There is a useful corollary here, however. If a book doesn’t fade, if it stays with me, I take it as a sign. This has happened recently with one book in particular, which I have returned to frequently since reading it early this year. It is The World of Silence, written in the mid-20th century by a Swiss philosopher, Max Picard. In it, Picard explores the nature of silence and our relationship to it.

The essential nature of silence itself is the key to his book. For Picard, silence is not defined as an absence of sound, nor as a void of any sort. Much the opposite, silence has substance and a reality that will impress itself on us if we are exposed to it. Picard put this in traditional metaphysical terms: silence has Being.

In searching for silence, mystics have often sought it in nature, but silence is not some wild creature. Silence is distinct from all the things—such as rocks, plants, clouds—that one finds in a natural setting, and it is somehow more fundamental. To Picard, silence precedes and surrounds all those familiar, concrete objects.

And silence stands apart from the stones and streams and plants in another way. In its essence, silence is utterly immune to human efforts to measure, quantify, exploit, explain or otherwise reduce to our own terms. Silence is absolutely different from us; it is vaster in extent and duration than we can imagine.

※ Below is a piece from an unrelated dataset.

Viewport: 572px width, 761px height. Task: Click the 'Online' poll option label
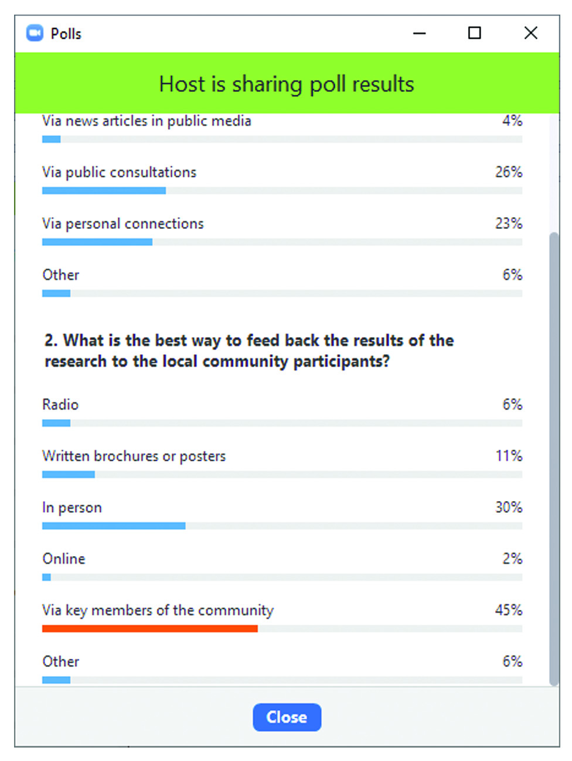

In its vastness and otherness, silence can be a refuge. If we enter into it, we leave behind whatever is stifling about the human affairs in which we are immersed. Where silence reigns, the merely human cannot follow. This is true, most obviously, of noise, which Picard hated. But it is true, too, of other human plagues, such as the tyranny of the human pecking order. If we feel unattractive or dull in comparison to peers, silence can help. Encounter it in its fullness, and those cares will dissolve. Silence cares nothing about our looks, and we will care less, too, as we enter into real silence.

This dynamic is true in other ways. Our ideologies, for example, wither there. In a densely human context—academia, for example—ideologies can seem utterly imposing. But silence is so big, so potent in its way, that Marxism, Freudianism, neoliberalism and all the rest cannot exist in its presence. For anyone sick to death of ideological pretenses, silence is the antidote.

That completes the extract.